What is a colliery spoil?

What is a colliery spoil?

Colliery spoil consists of material from the sedimentary strata adjacent to the coal seams, waste produced from the sinking of shafts and other works, dirt, and fragments of coal. If washery waste has been deposited, the residues of the chemicals used in the washing process may also be found.

What Colliery means?

Definition of colliery : a coal mine and its connected buildings.

Does coal contaminate soil?

Coal-fired thermal power stations (TPSs) may contaminate the surrounding soil and could lead to pollution levels that can affect human health. Soil samples collected from the immediate vicinity of a TPS were analysed for heavy metals.

What is a coal mine spoil tip?

A spoil tip (also called a boney pile, culm bank, gob pile, waste tip or bing) is a pile built of accumulated spoil – waste material removed during mining. These waste materials are typically composed of shale, as well as smaller quantities of carboniferous sandstone and other residues.

What is spoil material?

Spoil-material means excavated earth material which is unsuitable for reuse as backfill or base material. Spoil material(s) is usually removed from the site but sometime is allowed as fill located outside the limits of potential construction.

Why is mine water acidic?

If you excavate coal, metal ores or other minerals, you may expose rocks and minerals that contain sulphur. If sulphur mixes with water and oxygen it can cause groundwater to become acidic. This is called acid mine drainage (AMD).

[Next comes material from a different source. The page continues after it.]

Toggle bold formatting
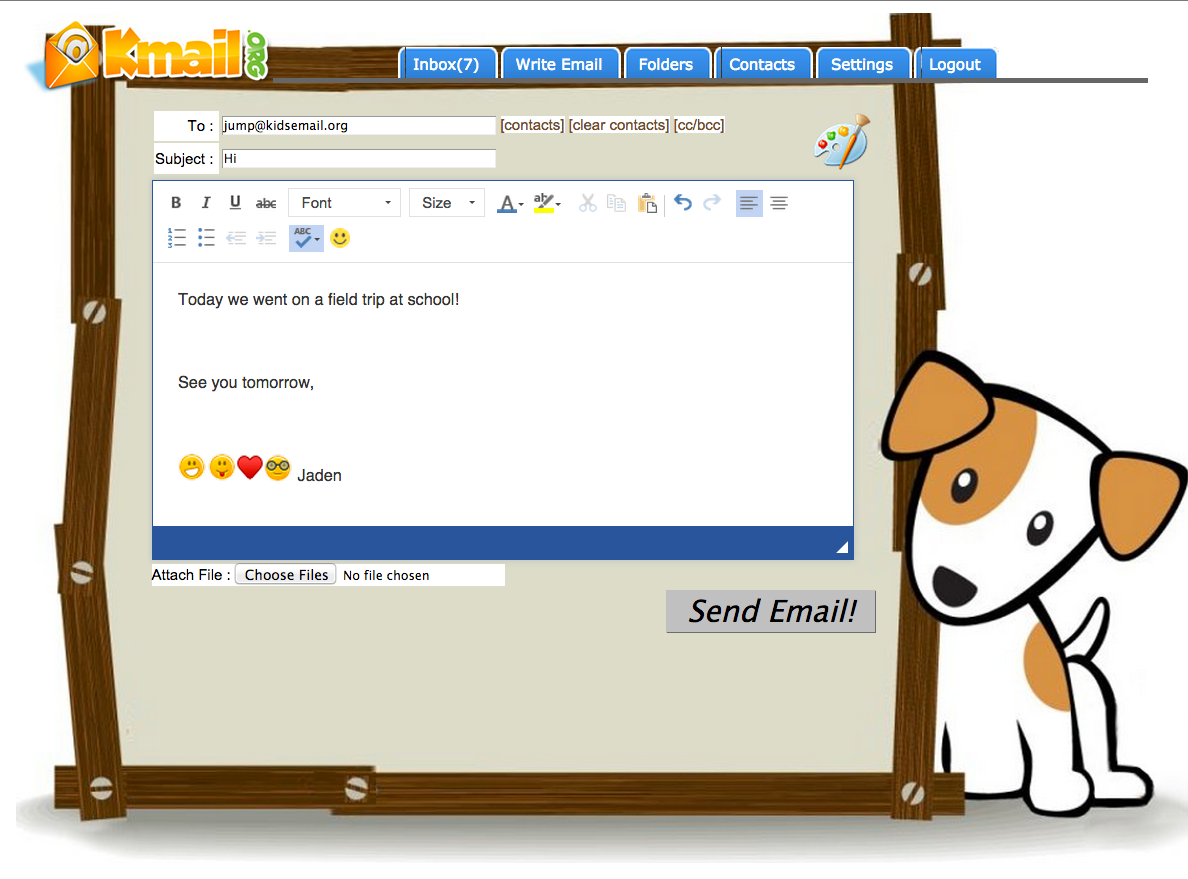The width and height of the screenshot is (1188, 879). pyautogui.click(x=176, y=202)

What was a colliery used for?

A colliery is a coal mine.

What was a colliery agent?

In the management hierarchy the agent was superior to the colliery manager and under-manager, who had day to day operational responsibility. An agent responsible for several collieries and managers was termed a “general manager”. Airway. A roadway used for ventilation.

How do mining activities contaminate soil?

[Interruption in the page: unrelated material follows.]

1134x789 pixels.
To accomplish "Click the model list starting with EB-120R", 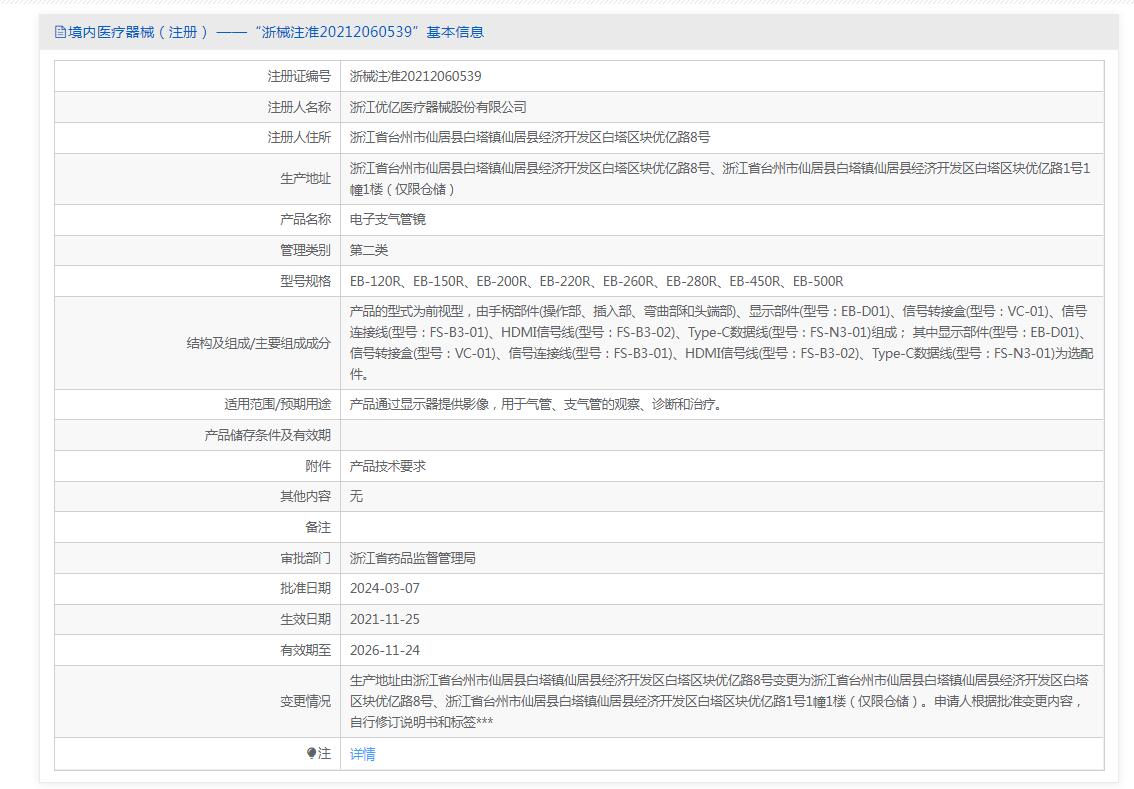I will tap(596, 281).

Erosion of exposed soils, extracted mineral ores, tailings, and fine material in waste rock piles can result in substantial sediment loading to surface waters and drainage ways. In addition, spills and leaks of hazardous materials and the deposition of contaminated windblown dust can lead to soil contamination.

How does mining contaminate soil?

In particular, soil in the proximity of mining activities can be contaminated mainly by the leaching of mining waste [21]. These mining wastes produced at all stages of the mining activity (ore extraction, ore beneficiation and metallurgical extraction) are in most cases deposited in the open air.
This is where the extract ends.